Overall survival. a OS of all CLL patients. Median OS was 96 months. b Advanced Rai stage was associated with an inferior OS. Projected 5-year OS of CLL patients with limited and advanced Rai stage disease were 72 and 39%, P = 0.01. c There was no difference in the OS of patients with and without DAP kinase hypermethylation

Discussion

Despite a lower incidence of CLL in Orientals, (Wong et al. 1999; Kwong et al. 1994) including an elderly median presenting age and an indolent clinical course (median OS: 96 months). (Keating et al. 2003) Moreover, similar to Caucasian patients, advanced Rai stage disease conferred an inferior OS. Therefore, our series represented CLL patients similar to Caucasian patients.

Ideally, MSP status of the neoplastic lymphocytes is best studied if marrow cells have been sorted for CD5 and CD23 dually positive cells. Here, MSP of the genes has been validated in normal control DNA by demonstration of the lack of methylation in normal controls, and thus M-MSP amplification is specific to tumor cells. Given that methylation detected by MSP is a positive signal with a high sensitivity (as evidenced by serial dilution of positive methylated control DNA: 1 in 103 for RARα, (Chim et al. 2005b) 1 in 104 for p16 and p73, (Chim et al. 2001a, 2004b) and 1 in 105 for p15 gene, (Chim et al. 2001b) our results are still valid without sorting of the marrow for lymphocytes, given that the marrow in these patients had leukemic infiltration ranging from 37 to 90% (median: 65%).(Materials and method) On the other hand, the presence of U-MSP amplification was likely due to the invariable contamination of the marrow by unmethylated normal cells. Moreover, the lack of tumor cell selection or enrichment precludes assessment of important information such as the level of DAP kinase methylation and expression of DAP kinase in primary samples. If there is no intratumoral heterogeneity, the level of methylation such as mono- or bi-allelic methylation might have been studied by quantitative MSP, and the level of DAP expression by RT-PCR or Western hybridization).

We showed frequent hypermethylation of DAP kinase but not p14 and Apaf1 in CLL, consistent with the pathogenesis involving resistance to apoptosis in CLL cells. Moreover, frequent DAP kinase methylation has also been demonstrated in B-cell lymphoma but not myeloid or T-cell malignancies, and thus might be important in carcinogenesis of B-cell malignancies. (Katzenellenbogen et al. 1999)
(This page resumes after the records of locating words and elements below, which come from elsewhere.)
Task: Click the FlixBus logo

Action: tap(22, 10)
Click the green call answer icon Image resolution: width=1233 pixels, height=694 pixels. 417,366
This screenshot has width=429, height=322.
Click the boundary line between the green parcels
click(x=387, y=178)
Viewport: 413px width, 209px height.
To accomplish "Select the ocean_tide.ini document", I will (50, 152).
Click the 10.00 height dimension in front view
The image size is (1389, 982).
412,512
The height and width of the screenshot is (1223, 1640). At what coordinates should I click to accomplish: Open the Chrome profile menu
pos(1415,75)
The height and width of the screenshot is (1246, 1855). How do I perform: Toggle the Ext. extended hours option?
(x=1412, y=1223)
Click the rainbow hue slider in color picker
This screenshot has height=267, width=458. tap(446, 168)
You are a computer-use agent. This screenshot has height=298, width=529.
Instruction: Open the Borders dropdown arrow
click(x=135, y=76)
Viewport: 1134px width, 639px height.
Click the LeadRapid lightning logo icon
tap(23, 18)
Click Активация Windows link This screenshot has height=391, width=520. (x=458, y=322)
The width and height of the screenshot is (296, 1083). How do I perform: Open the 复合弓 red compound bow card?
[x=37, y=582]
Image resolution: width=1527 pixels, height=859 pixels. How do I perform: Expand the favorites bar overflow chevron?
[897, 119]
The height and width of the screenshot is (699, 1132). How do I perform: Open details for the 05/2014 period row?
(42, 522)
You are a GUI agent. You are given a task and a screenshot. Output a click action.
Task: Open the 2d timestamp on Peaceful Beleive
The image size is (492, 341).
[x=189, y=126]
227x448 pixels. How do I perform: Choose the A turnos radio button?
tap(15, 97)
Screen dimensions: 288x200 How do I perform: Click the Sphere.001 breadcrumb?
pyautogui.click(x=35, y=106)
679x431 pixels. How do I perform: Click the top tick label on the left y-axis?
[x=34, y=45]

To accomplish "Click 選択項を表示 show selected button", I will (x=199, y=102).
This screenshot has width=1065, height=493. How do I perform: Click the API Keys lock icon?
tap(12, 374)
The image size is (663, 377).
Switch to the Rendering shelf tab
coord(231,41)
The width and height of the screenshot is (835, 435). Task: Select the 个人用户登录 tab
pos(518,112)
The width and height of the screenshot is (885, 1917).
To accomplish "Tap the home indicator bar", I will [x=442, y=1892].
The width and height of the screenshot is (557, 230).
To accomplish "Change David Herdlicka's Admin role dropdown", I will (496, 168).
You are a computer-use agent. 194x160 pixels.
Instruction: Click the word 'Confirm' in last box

p14 hypermethylation has been extensively studied in solid cancers, and has been shown to be modestly methylated (10–30%) in renal, gastric and colorectal cancers. (Estellet et al. 2001) In haematological cancers, apart from accelerated phase of CML, where 40% of patients carried p14 methylation, (Nagy et al. 2003) p14 hypermethylation is uncommon, and has been reported in only 8% of ALL, (Romen-Gomez et al. 2004) but not t-MDS/AML (N = 81). (Christiansen et al. 2003) We demonstrated the absence of p14 hypermethylation in CLL, consistent with detection of p14 expression in the tumor cells of CLL patients. (Taniguchi et al. 1999) Previous studies have reported the absence of p14/p16 gene deletion in CLL, (Drexler et al. 1998) together with our data of absence of p14 methylation of p14 in CLL, p14 does not appear to be targeted in the dysregulation of the DAP kinase/p14/HDM2/p53/Apaf-1 apoptosis pathway.

Hypermethylation of Apaf-1 has been detected in melanoma, (Soengas et al. 2001) and recently in acute leukaemia. (Roman-Gomez et al. 2004) As yet, there is no data on Apaf-1 methylation in CLL, and our study is the first report of the absence of Apaf-1 hypermethylation in CLL, consistent with the finding of Apaf-1 protein expression in CLL. (Winkler et al. 2005)

In summary, DAP kinase but not p14 or Apaf-1 is frequently targeted by methylation, suggesting an important role of DAP kinase dysregulation in the DAP kinase/p14/HDM2/p53/Apaf-1 apoptosis pathway. The clinical behavior of CLL in Orientals is similar to Caucasian CLL patients.